• [What you will do]:
A. In the SQL demo on text functions, what result does the overlay example give?
B. Write out the part of the SQL demo between the words "ℹ Use the conflicted" and "database connection (PostgreSQL)", inclusive.

• [Text extract]:
□ □ □
Text functions and query performance (a SQL demo)

Author

Beata Sirowy

The document showcases various text functions, evaluated on a randomly generated dataset, along with an analysis of query performance.

The document is created in Quarto accessed from RStudio connected to a locally hosted PostgreSQL database.

1. Loading libraries

library(tidyverse)

── Attaching core tidyverse packages ──────────────────────── tidyverse 2.0.0 ──
✔ dplyr     1.1.4     ✔ readr     2.1.5
✔ forcats   1.0.0     ✔ stringr   1.5.1
✔ ggplot2   3.5.1     ✔ tibble    3.2.1
✔ lubridate 1.9.3     ✔ tidyr     1.3.1
✔ purrr     1.0.2     
── Conflicts ────────────────────────────────────────── tidyverse_conflicts() ──
✖ dplyr::filter() masks stats::filter()
✖ dplyr::lag()    masks stats::lag()
ℹ Use the conflicted package (<http://conflicted.r-lib.org/>) to force all conflicts to become errors

library(DBI)       
library(RPostgres)       
library(dbplyr)


Attaching package: 'dbplyr'

The following objects are masked from 'package:dplyr':

    ident, sql

2. Establishing a database connection (PostgreSQL)

I use RPostgres package to connent to a locally hosted PostgreSQL database.

con <- DBI::dbConnect(                     
  RPostgres::Postgres(),                     
  dbname = 'postgres',                     
  host = 'localhost',                     
  port = 5432,                     
  user = 'postgres',                     
  password = 'abcd'     
  )

3. An overview - text functions

a. Pattern matching: WHERE clause operators:

LIKE / ILIKE / NOT LIKE / NOT ILIKE - we can use wildcards with these expressions. ILIKE operator is case -insensitive. A query including ILIKE takes more time to execute than a query with LIKE operator.
SIMILAR TO / NOT SIMILAR TO (works like a ‘regular expression’ - presented further in this document)
= . > , <=, >= , BETWEEN IN

b. String functions

‘string_a_’ || ‘string_b_’ Result: string_a_string_b_
*string_a_’ || 45 Result: string_a_45
char_length(‘tom’) - number of characters in a string
lower(‘TOM’) , upper(‘tom’) - converts a string to a lower/upper case
overlay(‘Thxxxxs’ placing ‘oma’ from 3 for 4) Result: Thomas - replaces a substring
pg_relation_size(‘table_name’). pg_indexes_size(‘table_name’) - provides size (bits)
etc.

3. Generating random data

The following PostgreSQL functions are useful in data generation:

REPEAT () - generating long strings (horizontal)
□ □ □
• [Stored data]:
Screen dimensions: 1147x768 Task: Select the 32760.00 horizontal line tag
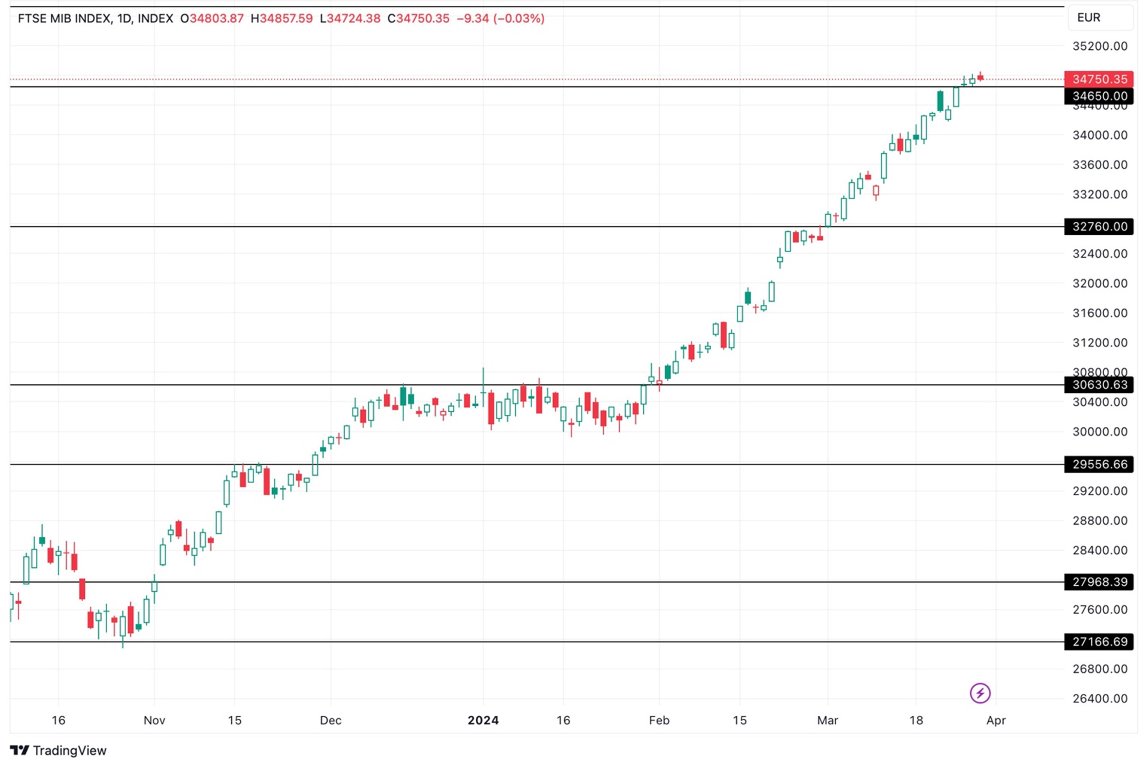[1097, 226]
□ □ □
• [Worked answers]:
A. Thomas

B.
ℹ Use the conflicted package (<http://conflicted.r-lib.org/>) to force all conflicts to become errors

library(DBI)       
library(RPostgres)       
library(dbplyr)


Attaching package: 'dbplyr'

The following objects are masked from 'package:dplyr':

    ident, sql

2. Establishing a database connection (PostgreSQL)